Those of us who question the wisdom of economic policies, seek to understand whether endless credit creation is always such a good idea. Governments can indeed borrow very cheaply, but private borrowers – businesses and households – usually pay more. Australian private debt is now 200% of GDP (Gross Domestic Product, a measure of the size of the economy), some four times the level of public borrowing. Does this private sector debt affect economic growth?
To answer this, it is necessary to know how much economic output is spent on interest. When I first investigated this some three years ago, I searched the literature in vain. Nobody had considered the economic effect of this expense. Therefore, I tried to build an estimate at a global level. What I found, using pre-pandemic data from 2018, was that world economic output was then around USD 80 trillion. The best figure I could calculate for interest cost was USD 17 trillion. One-fifth of economic output.
Tracing back for about forty years, interest rates paid to depositors have fallen, while real costs incurred by borrowers other than governments have risen. Real interest cost is the rate paid by borrowers minus the inflation rate, which itself is stuck at historically low levels. This cost is positive for the private sector globally, whereas some governments can borrow at less than inflation. Higher real private borrowing costs may be the reason why many economies were sluggish before the pandemic arrived.
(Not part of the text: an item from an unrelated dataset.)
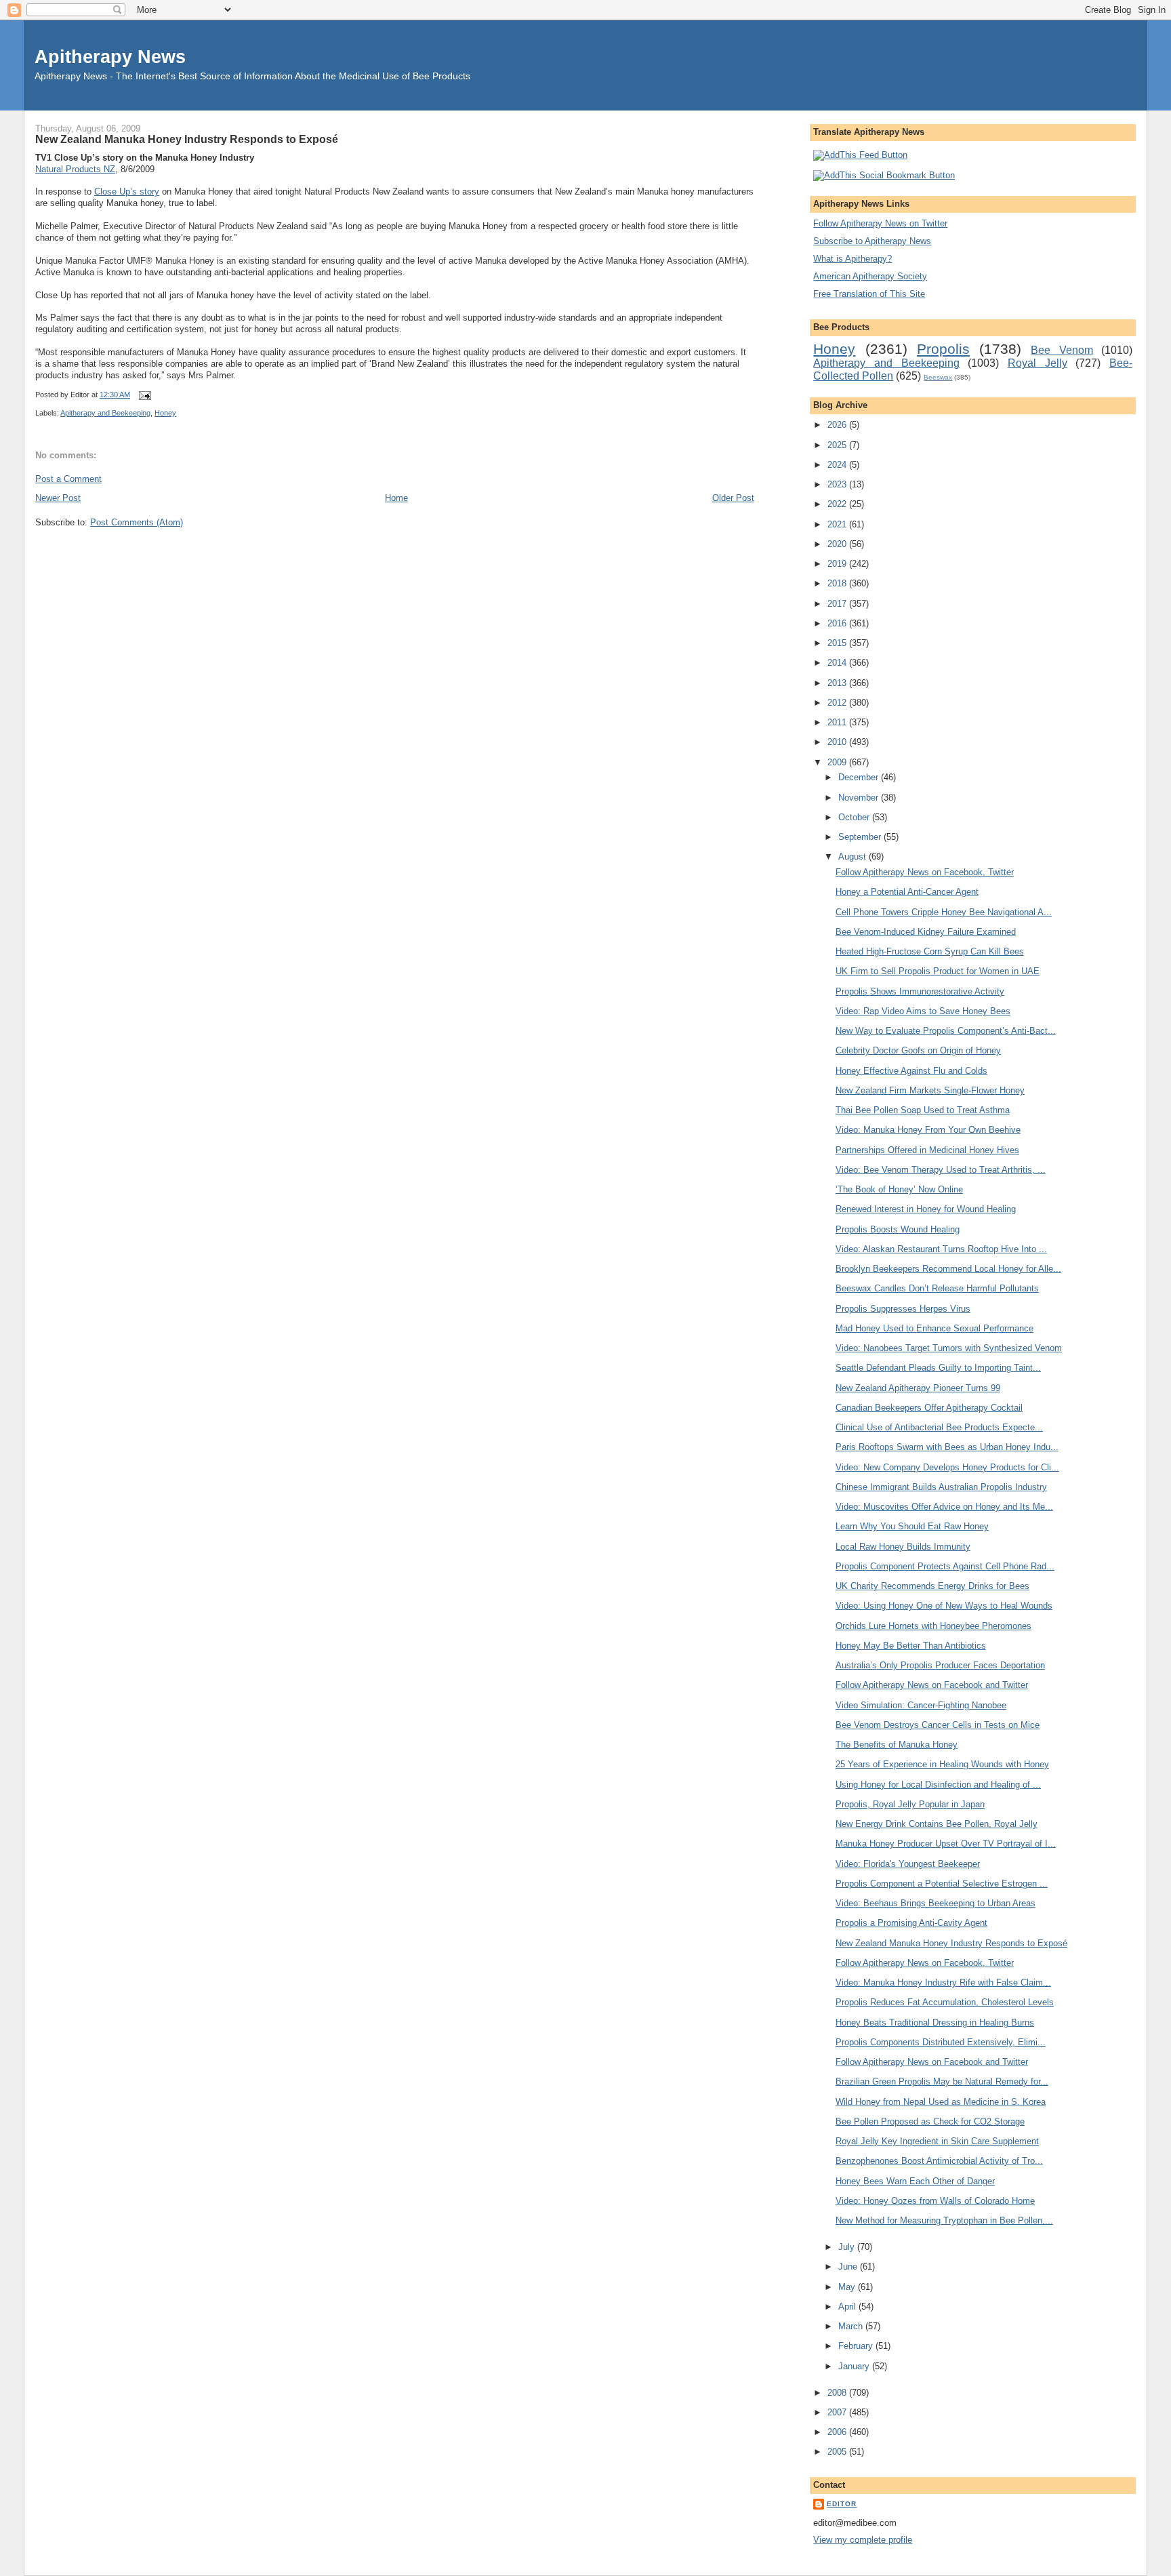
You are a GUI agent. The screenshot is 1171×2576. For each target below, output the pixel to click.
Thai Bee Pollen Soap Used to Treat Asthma (923, 1110)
The reasons why private borrowers face such rising costs are not hard to find:
1. Banks have incurred greater loan losses, which must be paid for by all borrowers.
2. Banks have also faced their own financial squeeze from falling deposit rates, because their net margin – the amount they earn on money taken in – has fallen.
3. Society has sought to control its banks by imposing more onerous regulations, causing the cost of compliance to further increase rates charged to borrowers.
This unrecognised private sector debt overhead, which I call the financial system limit, has now become a barrier to economic growth. There are three radical ideas underlying this concept:
a) There is indeed a limit to the growth of debt and hence to credit expansion.
b) The world is well on the way to reaching this limit.
c) Central banks have created a new, dominant economic cycle that transcends traditional economic cycles.
Every stimulus release causes a new downturn perhaps a decade later, as the costs of borrowing overwhelm the initial benefit of extra money injected into economies.